I received an advance copy of this book from NetGalley and this is my voluntary review.
Top Ten Tuesdays are a weekly meme hosted by That Artsy Reader Girl. This week is a free week so my topic will be favorite diverse reads. As an African American female author, I love to read books by diverse authors with diverse characters. Therefore, here are ten of my favorite diverse reads.
1) The Freya Snow Series
This was the most diverse fantasy series, or series in general, that I have ever read. Literally ever. Freya, the main character, is autistic and bisexual. Along the way, she meets other characters on the autism spectrum, wheelchair-bound, deaf, LGBT+, and racially diverse. That’s only naming a few of the many different characters that L.C. Mawson has in her Freya Snow series, Rebel Series, Aspects Series, and other series’. They also discuss a variety of issues, such as domestic violence, sexual assault, and racism. The storylines are amazing, and every new book has me excited to see what new characters I will meet. You absolutely HAVE to check out her books.
2) The Hate U Give
This book discusses police brutality in a fictional setting through the eyes of a sixteen-year-old African American girl named Starr, who sees her best friend shot in front of her by a cop simply for moving too quickly during a traffic stop. This book is definitely a book that I think more people should read.
3) The Leopard Child
I’ve never read an African fantasy novel before this one, and this one definitely set my expectations high. Kadogos doesn’t want to be the typical female that her tribe wants her to be, and she doesn’t want to go through the horrible women’s ritual. She wants to be a warrior and fight like her twin brother.
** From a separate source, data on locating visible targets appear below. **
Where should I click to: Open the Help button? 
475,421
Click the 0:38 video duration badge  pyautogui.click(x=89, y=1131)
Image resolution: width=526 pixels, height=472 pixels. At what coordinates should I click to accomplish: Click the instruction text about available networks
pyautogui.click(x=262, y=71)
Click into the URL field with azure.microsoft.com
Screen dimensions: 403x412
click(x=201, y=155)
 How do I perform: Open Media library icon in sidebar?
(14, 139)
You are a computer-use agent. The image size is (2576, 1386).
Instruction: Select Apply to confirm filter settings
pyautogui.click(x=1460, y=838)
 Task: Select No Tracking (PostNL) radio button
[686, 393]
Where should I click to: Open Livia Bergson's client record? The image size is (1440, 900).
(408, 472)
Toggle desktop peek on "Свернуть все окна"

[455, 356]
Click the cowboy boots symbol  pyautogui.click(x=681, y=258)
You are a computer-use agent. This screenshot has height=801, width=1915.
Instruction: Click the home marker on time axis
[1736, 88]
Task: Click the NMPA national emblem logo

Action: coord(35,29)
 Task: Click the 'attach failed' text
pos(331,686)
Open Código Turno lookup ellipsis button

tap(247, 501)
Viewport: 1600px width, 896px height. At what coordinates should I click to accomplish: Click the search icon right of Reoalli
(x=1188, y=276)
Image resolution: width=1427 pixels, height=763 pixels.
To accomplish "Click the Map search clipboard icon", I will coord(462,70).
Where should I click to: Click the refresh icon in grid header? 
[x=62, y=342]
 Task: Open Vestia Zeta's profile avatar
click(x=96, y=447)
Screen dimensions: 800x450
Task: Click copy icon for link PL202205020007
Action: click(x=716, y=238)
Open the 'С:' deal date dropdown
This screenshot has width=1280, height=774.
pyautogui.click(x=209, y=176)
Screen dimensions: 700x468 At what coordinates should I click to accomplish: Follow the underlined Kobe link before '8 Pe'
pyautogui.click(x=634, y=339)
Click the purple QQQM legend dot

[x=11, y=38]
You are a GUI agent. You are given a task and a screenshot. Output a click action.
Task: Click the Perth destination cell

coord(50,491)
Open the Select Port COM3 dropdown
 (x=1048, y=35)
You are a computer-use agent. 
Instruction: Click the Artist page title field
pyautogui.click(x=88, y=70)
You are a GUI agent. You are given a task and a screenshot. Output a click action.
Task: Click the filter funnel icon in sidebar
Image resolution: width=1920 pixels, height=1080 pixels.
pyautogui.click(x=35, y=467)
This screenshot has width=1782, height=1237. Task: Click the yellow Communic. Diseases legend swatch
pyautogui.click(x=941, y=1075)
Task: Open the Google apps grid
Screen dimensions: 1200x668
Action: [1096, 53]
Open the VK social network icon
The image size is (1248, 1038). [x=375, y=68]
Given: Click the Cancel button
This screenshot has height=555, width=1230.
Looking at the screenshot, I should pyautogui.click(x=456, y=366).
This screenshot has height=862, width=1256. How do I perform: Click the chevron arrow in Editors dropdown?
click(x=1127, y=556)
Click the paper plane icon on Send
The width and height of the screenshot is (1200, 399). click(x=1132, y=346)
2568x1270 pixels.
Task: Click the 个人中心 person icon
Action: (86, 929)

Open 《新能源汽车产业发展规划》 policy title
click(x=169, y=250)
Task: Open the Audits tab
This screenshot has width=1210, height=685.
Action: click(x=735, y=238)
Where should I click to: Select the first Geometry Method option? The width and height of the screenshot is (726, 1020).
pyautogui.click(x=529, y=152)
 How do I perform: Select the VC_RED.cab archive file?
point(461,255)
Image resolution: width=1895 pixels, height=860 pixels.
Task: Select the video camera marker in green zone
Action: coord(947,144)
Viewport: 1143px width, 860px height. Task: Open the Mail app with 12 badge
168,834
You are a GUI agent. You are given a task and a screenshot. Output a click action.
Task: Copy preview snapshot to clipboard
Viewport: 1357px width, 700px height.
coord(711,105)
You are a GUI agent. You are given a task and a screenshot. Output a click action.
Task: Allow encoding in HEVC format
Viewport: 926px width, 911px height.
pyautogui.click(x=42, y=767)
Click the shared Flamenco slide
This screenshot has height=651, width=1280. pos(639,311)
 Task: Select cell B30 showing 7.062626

Fen lives in New Orleans, which has been cut off from the rest of the United States by a wall, following a string of strong storms that damaged some Southern states beyond repair. She has the baby of her friend who died in childbirth, and when she meets a scientist, she offers to help him in exchange for the baby to have a better life.
5) The Epic Crush of Genie Lo
This story is Percy Jackson, but with a female main character and Chinese mythology! Genie meets a boy named Quentin Sun, and he seems determined to ruin her life. However, he tells her that he is Sun Wukong, the Monkey King, and tells her that she has powers.
6) Out of My Mind
Melody can’t walk or talk, but that doesn’t mean that she isn’t smart. She has a photographic memory, loves to go to school and listen to audiobooks, and loves her new baby sister. Yet her and her mother have to fight for her to be treated equally and for people to look past her wheelchair and see into her mind.
7) The Red Pyramid
This is my favorite series by Rick Riordan yet. I loved the inclusion of Egyptian mythology, and I felt like the backstory of Carter and Sadie was developed so well. Seeing them work together towards common goals throughout the whole series made the books fun and enjoyable.
8) On the Edge of Gone
This book is a dystopian thriller with an autistic main character. While the other characters of the novel have to fight to survive in the horrible conditions, Denise must fight to seem useful enough to stay on the ship. It doesn’t help that her mother abuses drugs, and so she must work twice as hard. All she wants is to be safe so that she doesn’t have to live outside, but some people are just unwilling to see past her minor quirks.
9) Children of Blood and Bone
Even though I haven’t read this book yet, I bought a copy and I have heard amazing things about it. I can’t wait to try it out! This year is definitely going to be a good year for fantasy novels written by POC authors.
10) Dread Nation
I’ve also heard great things about this book, so I went ahead and bought it when I bought COBAB. I can’t wait to get started with both!